Last week, we published an article “The Simple Morality of Punching Nazis: Counter the Extremist,” which explicitly called for violence. I almost did not allow it to be published, since we do not wish to promote violence. But I also did not want to suppress a viewpoint that I know is quite prevalent. A recent poll by the Brookings Institute revealed that almost 1 in 5 college students believe it is acceptable to use vilence to silence a speaker. As a society, we need to openly engage with ideas that we disagree with. Thus I decided to publish it and immediately set about responding to the author’s points. That effort culminated in this article. In the future, however, The Hill News will not publish material that encourages violence.
In the article, the author makes a series of claims that need to be examined. The author defines Richard Spencer, the rest of his alt-right cohort, neo-confederate groups, and neo-nazis all as Nazis. He does so “for simplicity,” arguing that if you chant and march with Nazis, you’re a Nazi. The problem with this line of reasoning is that it homogenizes a heterogeneous group of frightening people. Richard Spencer and the alt-right have different aims than neo-confederates, the Ku Klux Klan, and the other groups the author mentions. They might share some views on race, but that does not mean they are the same group. We need to be able to tell them apart if we hope to counter them. A helpful analogy can be seen in how we talk about terrorism. We do not call all terrorist groups ISIS, but instead acknowledge there are different groups ranging from al-Qaeda to Boko Haram. They might have overlapping principles, but to speak of them as one group is wrong and unhelpful.
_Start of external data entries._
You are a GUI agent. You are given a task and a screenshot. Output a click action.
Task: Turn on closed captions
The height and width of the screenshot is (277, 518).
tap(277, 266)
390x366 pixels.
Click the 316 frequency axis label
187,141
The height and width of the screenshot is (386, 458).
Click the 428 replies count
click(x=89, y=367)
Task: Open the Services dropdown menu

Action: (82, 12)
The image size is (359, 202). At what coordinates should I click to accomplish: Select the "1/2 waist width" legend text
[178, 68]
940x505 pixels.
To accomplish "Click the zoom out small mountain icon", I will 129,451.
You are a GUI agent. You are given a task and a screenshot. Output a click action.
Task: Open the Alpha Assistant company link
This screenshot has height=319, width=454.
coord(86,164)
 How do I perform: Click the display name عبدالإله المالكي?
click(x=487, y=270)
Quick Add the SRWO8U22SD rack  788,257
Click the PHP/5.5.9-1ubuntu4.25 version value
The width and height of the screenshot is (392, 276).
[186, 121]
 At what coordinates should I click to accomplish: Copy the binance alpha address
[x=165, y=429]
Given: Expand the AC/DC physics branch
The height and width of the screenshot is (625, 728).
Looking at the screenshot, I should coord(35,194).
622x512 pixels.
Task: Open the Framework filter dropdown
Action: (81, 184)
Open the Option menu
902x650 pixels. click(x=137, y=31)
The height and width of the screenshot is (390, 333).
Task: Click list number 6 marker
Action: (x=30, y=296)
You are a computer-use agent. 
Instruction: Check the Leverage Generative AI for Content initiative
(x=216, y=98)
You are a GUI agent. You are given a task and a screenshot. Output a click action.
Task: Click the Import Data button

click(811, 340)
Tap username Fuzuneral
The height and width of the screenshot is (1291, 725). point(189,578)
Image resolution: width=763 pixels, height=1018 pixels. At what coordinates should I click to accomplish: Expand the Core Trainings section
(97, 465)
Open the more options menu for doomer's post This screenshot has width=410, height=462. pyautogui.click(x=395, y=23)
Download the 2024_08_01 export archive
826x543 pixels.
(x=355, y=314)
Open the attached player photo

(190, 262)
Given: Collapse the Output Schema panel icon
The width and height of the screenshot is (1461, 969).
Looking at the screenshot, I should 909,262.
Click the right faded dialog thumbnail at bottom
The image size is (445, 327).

Moreover, Richard Spencer is not a Nazi. He holds some terrible views on race, but he is not of the same ilk as Hitler. The alt-right are not calling for the Fourth Reich. Richard Spencer is not obsessed with Lebensraum (Living Space) nor does he despise the Slavic people. While most people know about Hitler’s rabid anti-semitism, they often forget that he considered Slavic people to be inferior. He instructed the Wehrmacht to brutalize Soviet civilians during their invasion of the Soviet Union. Spencer and the alt-right do not share this ideology. They are actually somewhat supportive of Putin and some on the far right actually have ties to the Kremlin. While Spencer and his supporters might make explicit allusions to Nazis, that’s only to associate themselves with a powerful concept.
After providing a flawed definition of Nazism, the author then makes some questionable claims about the marketplace of ideas. He writes that we are taught in Western democracies to “just agree to disagree” with those who have different opinions. This is true for some matters, like if I encountered someone who believed that the Ticker has better music than Java. But in terms of the matter at hand, the author’s statement is wrong. When we confront the types of ideas perpetuated by Richard Spencer, we are taught to publicly and emphatically refute them. However, the author states that this strategy has not been working. He argues that despite society agreeing that Nazism is evil, “Charlottesville still happened. The marketplace of ideas has failed.”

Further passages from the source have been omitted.